● **EXTRACTED MATERIAL**:

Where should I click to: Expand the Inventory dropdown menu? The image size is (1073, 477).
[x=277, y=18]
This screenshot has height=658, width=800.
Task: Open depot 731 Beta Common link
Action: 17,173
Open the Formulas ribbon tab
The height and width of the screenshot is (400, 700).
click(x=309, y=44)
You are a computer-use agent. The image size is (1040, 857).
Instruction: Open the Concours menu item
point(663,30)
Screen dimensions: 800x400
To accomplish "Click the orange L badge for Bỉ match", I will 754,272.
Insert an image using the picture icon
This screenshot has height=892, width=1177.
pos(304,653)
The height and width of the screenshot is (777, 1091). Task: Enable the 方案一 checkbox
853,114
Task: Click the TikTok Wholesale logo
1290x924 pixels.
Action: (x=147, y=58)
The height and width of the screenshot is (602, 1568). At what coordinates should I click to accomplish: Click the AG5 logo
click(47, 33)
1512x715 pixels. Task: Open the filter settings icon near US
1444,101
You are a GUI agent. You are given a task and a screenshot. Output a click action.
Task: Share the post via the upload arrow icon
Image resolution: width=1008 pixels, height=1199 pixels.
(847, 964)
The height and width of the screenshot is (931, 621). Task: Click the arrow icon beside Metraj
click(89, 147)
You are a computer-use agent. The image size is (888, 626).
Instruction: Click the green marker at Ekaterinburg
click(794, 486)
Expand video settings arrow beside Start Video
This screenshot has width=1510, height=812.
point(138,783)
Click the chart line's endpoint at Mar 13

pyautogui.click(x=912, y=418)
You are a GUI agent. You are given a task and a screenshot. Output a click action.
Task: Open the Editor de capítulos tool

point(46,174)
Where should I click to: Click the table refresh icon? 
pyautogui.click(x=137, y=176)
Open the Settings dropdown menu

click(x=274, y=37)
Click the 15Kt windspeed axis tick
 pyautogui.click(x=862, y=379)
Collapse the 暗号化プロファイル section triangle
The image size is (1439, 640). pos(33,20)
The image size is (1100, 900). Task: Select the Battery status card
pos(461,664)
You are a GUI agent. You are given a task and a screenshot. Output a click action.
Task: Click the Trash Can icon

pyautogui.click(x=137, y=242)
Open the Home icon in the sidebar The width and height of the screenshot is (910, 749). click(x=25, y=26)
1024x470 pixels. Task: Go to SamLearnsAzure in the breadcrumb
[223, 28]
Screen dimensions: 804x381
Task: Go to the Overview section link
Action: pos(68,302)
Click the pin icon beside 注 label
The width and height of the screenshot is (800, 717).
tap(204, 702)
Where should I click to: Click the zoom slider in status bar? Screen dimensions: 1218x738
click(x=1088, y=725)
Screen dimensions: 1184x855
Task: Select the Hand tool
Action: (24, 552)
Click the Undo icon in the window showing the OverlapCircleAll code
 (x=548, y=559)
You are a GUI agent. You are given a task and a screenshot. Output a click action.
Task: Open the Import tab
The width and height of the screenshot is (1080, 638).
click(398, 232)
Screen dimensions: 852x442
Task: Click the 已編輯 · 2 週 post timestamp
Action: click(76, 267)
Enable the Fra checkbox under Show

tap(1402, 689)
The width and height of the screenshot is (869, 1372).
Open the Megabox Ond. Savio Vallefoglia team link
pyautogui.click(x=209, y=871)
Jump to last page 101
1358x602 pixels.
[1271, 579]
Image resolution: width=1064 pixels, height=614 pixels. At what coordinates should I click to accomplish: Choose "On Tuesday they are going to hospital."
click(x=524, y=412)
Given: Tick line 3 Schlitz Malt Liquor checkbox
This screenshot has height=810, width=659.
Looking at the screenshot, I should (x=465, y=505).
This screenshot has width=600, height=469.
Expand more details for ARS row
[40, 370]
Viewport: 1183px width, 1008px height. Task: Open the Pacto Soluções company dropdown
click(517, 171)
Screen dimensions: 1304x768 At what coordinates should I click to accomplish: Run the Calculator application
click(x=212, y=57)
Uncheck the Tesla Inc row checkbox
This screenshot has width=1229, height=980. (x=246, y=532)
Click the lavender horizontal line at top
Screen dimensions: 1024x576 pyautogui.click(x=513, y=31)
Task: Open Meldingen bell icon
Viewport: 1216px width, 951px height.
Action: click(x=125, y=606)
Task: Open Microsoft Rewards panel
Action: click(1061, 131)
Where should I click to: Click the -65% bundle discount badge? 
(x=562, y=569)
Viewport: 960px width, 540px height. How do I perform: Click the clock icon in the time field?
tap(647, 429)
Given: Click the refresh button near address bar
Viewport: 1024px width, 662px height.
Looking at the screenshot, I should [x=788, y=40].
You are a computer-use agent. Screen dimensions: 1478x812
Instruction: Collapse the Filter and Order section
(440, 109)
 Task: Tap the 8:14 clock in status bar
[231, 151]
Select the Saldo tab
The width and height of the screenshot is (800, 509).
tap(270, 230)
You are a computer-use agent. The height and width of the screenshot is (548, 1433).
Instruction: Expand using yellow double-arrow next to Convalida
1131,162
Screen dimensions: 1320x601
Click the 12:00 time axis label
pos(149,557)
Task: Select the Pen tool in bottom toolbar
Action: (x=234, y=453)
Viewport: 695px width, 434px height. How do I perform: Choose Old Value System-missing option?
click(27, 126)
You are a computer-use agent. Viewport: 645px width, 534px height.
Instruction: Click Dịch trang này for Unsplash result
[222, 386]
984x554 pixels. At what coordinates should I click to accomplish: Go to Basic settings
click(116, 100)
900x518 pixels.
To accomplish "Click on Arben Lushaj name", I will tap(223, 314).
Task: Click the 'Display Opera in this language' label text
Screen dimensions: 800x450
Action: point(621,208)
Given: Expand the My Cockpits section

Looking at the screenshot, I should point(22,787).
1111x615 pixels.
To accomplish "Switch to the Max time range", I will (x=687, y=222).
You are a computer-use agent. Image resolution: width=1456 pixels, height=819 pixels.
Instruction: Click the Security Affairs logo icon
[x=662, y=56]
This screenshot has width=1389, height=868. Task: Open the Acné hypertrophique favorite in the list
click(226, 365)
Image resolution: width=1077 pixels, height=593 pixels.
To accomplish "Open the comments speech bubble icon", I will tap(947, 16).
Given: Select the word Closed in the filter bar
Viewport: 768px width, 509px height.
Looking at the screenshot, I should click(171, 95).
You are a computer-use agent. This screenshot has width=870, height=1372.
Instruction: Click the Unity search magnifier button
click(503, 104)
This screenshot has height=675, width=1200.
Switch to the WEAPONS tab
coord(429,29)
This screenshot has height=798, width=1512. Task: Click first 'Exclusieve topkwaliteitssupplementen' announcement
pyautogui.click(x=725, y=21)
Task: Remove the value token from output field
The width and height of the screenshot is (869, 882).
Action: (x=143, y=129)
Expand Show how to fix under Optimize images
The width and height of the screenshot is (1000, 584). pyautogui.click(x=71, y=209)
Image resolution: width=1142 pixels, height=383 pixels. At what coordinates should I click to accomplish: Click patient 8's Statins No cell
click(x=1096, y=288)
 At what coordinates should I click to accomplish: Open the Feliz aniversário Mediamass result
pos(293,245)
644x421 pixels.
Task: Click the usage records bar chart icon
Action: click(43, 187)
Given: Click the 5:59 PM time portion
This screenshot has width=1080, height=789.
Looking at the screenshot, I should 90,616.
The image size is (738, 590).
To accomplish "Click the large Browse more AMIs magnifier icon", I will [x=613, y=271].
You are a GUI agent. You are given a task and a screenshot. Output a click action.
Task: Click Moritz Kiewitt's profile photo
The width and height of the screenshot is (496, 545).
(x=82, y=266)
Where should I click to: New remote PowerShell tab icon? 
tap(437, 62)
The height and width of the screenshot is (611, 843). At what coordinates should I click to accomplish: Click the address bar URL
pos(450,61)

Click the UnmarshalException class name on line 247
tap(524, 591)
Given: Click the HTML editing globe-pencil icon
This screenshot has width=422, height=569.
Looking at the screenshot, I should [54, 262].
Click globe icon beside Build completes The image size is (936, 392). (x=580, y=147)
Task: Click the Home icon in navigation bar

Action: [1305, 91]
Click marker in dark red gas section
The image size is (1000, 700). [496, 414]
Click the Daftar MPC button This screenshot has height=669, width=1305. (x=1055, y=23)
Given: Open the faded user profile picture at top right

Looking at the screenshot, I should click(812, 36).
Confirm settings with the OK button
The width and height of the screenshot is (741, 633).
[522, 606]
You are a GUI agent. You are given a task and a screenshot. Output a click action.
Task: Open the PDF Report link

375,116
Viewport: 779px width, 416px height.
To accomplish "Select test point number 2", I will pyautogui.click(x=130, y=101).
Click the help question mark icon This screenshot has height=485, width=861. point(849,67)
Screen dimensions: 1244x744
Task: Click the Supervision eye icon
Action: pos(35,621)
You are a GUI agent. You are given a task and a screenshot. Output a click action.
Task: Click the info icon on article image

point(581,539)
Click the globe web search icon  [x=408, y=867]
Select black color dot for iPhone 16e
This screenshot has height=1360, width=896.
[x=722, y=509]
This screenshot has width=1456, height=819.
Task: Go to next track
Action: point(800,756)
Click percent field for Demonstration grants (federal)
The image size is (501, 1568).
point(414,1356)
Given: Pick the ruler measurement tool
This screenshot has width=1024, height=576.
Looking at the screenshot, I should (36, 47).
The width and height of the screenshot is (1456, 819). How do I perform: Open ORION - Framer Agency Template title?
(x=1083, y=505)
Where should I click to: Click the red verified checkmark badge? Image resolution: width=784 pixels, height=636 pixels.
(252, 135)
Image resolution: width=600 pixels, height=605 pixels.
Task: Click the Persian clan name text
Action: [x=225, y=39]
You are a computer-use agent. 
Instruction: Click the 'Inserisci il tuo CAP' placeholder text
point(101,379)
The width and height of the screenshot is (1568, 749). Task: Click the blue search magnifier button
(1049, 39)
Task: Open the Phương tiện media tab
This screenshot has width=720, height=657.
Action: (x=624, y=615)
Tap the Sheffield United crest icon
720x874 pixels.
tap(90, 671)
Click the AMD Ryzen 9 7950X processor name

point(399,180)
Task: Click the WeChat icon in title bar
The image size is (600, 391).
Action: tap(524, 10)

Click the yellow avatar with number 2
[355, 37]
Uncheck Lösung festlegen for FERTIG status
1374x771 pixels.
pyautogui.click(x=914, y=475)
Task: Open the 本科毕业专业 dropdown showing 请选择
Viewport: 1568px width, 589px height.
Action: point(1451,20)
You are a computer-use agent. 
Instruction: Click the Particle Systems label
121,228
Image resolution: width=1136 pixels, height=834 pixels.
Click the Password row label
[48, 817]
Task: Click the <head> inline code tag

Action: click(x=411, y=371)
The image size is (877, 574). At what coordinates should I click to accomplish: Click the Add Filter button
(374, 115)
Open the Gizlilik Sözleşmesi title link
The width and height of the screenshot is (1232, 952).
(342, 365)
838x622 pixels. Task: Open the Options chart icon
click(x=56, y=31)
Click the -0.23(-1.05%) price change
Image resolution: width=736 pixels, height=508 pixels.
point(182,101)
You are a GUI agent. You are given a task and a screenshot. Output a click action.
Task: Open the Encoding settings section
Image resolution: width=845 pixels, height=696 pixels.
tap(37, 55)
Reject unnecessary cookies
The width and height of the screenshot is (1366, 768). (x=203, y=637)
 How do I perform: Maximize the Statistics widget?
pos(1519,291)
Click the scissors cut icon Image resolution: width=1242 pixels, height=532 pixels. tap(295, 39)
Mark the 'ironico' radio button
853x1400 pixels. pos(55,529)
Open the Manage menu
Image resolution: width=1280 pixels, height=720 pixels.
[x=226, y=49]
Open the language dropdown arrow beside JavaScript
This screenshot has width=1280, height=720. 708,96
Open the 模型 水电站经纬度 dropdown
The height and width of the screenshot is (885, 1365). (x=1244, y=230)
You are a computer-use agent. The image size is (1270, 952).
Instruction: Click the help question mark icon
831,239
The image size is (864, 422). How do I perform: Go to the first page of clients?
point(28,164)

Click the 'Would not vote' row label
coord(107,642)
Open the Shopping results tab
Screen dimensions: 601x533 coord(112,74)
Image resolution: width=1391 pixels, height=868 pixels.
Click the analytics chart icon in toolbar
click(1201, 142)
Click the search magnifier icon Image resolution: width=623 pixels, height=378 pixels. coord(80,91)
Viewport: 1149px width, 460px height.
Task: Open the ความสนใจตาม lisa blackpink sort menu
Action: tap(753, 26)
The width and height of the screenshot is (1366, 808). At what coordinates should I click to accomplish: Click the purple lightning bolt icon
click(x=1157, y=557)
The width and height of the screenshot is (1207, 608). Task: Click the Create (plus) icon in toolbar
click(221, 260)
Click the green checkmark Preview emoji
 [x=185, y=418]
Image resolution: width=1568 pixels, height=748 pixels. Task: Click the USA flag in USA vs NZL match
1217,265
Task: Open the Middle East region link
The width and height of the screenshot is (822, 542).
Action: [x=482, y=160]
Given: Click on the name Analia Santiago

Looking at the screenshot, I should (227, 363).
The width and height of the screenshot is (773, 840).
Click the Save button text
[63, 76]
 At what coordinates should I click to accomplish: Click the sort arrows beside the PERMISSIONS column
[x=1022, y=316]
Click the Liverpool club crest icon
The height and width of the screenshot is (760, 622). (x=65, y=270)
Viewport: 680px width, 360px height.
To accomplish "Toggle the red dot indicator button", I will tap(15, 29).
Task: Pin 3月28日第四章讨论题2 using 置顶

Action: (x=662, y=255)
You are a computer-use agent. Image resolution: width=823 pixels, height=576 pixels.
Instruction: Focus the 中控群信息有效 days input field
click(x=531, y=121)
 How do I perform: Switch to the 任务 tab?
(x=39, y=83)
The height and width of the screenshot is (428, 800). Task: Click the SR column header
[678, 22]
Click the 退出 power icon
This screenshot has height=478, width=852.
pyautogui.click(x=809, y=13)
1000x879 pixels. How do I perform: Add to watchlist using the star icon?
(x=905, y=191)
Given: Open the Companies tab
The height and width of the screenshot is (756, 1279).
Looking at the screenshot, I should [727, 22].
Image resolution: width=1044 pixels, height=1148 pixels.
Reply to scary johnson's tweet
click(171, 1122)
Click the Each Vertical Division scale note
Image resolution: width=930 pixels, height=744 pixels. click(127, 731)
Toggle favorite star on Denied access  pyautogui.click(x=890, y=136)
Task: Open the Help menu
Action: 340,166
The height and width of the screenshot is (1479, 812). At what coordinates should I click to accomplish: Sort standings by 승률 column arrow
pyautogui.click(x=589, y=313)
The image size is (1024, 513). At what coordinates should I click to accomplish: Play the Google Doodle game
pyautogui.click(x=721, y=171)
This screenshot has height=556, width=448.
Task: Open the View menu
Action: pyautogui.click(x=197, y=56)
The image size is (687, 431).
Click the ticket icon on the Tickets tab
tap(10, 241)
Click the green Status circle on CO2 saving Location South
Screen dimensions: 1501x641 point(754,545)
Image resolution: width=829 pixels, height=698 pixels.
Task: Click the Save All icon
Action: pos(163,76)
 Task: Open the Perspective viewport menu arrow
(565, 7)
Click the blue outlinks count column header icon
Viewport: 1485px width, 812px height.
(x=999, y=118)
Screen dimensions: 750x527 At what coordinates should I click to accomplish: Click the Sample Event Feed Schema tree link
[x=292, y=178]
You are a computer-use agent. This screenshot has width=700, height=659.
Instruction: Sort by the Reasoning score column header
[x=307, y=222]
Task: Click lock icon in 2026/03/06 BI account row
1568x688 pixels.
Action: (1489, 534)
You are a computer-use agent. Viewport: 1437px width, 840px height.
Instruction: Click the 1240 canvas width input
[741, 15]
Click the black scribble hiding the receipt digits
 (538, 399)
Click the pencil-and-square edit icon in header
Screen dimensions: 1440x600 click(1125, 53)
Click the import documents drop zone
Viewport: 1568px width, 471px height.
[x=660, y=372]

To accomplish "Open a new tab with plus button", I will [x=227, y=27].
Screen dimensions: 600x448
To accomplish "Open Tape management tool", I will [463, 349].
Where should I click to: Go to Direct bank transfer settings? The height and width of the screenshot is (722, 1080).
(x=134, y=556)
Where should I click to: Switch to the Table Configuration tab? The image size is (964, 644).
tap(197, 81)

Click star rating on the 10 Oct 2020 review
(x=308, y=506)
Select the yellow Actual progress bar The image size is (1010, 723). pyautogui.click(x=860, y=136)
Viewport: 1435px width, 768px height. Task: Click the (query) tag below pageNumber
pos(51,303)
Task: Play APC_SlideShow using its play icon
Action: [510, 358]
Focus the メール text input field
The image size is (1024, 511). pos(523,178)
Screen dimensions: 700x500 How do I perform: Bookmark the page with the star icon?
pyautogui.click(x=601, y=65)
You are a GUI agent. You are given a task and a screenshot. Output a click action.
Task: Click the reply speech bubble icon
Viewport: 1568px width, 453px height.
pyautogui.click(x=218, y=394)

● **PROBLEM REQUIREMENTS**: Set down exactly the lines above that run from the start of the listing to the line with "Open the Formulas ribbon tab". Leave out every later line.

● **RESULT**:
Where should I click to: Expand the Inventory dropdown menu? The image size is (1073, 477).
[x=277, y=18]
This screenshot has height=658, width=800.
Task: Open depot 731 Beta Common link
Action: 17,173
Open the Formulas ribbon tab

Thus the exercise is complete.